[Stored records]
[Start of Attachment]

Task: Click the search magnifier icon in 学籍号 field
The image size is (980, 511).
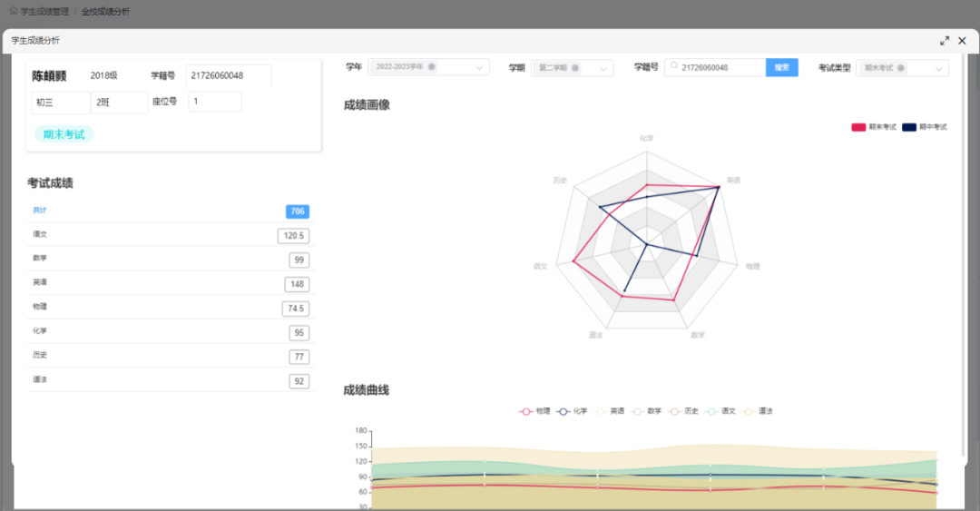Action: (674, 67)
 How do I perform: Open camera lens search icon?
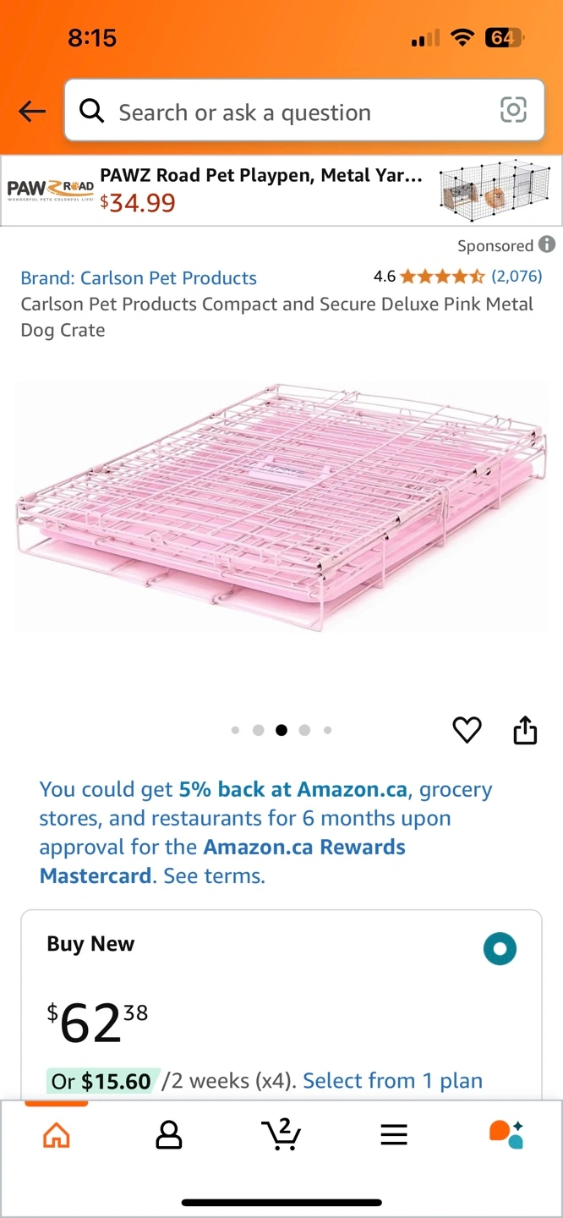point(513,110)
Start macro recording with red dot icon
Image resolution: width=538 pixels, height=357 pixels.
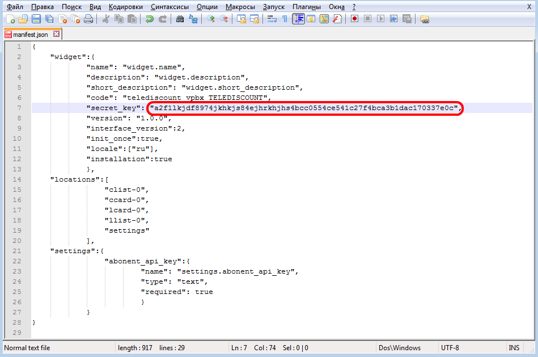pos(354,19)
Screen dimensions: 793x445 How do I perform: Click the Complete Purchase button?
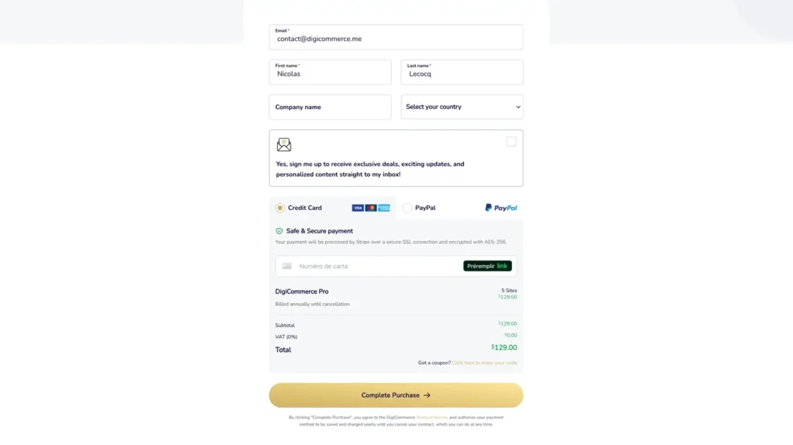396,395
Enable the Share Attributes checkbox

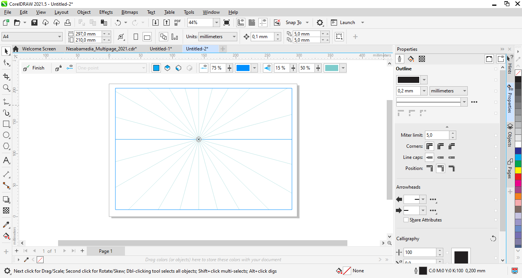click(x=406, y=220)
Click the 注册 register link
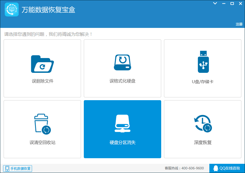Image resolution: width=245 pixels, height=173 pixels. click(x=239, y=24)
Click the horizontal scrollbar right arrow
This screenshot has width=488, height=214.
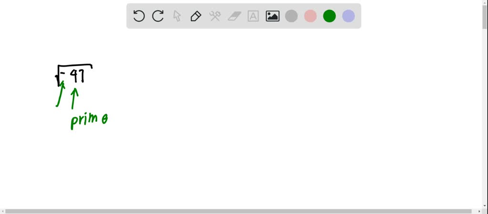click(479, 211)
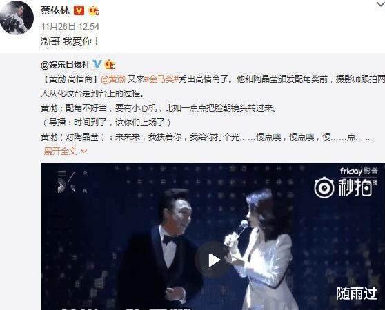The image size is (385, 310).
Task: Open 蔡依林 profile avatar picture
Action: 17,18
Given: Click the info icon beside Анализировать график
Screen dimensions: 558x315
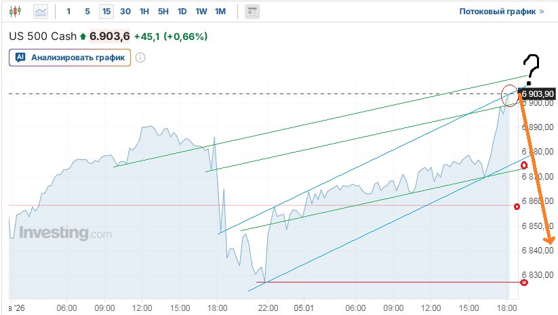Looking at the screenshot, I should tap(140, 58).
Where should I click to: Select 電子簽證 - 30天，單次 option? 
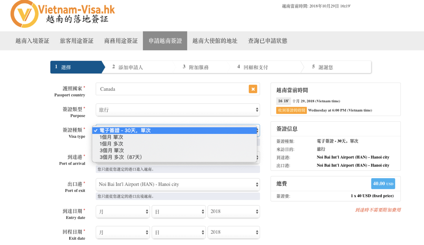click(125, 130)
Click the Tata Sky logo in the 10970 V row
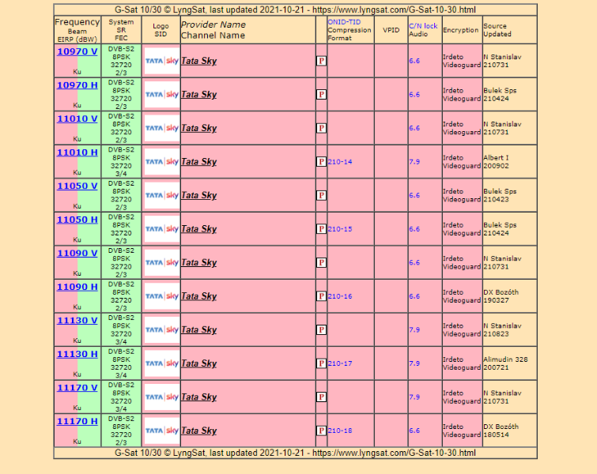The image size is (597, 474). click(x=161, y=61)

[End of Attachment]

_Exercise description_. Would you transcribe each of the entries exactly, skipping the pictures?

_Task result_.
Task: Click the search magnifier icon in 学籍号 field
The image size is (980, 511).
Action: (674, 67)
 How do I perform: Open camera lens search icon?
point(513,110)
Start macro recording with red dot icon
Image resolution: width=538 pixels, height=357 pixels.
pos(354,19)
Screen dimensions: 793x445 How do I perform: Click the Complete Purchase button?
396,395
Enable the Share Attributes checkbox

click(x=406, y=220)
Click the 注册 register link
Image resolution: width=245 pixels, height=173 pixels. click(x=239, y=24)
Click the horizontal scrollbar right arrow
This screenshot has width=488, height=214.
click(479, 211)
The image size is (385, 310).
Task: Open 蔡依林 profile avatar picture
Action: 17,18
Given: Click the info icon beside Анализировать график
Screen dimensions: 558x315
Looking at the screenshot, I should tap(140, 58).
Where should I click to: Select 電子簽證 - 30天，單次 option? 
click(125, 130)
Click the Tata Sky logo in the 10970 V row
The image size is (597, 474). click(x=161, y=61)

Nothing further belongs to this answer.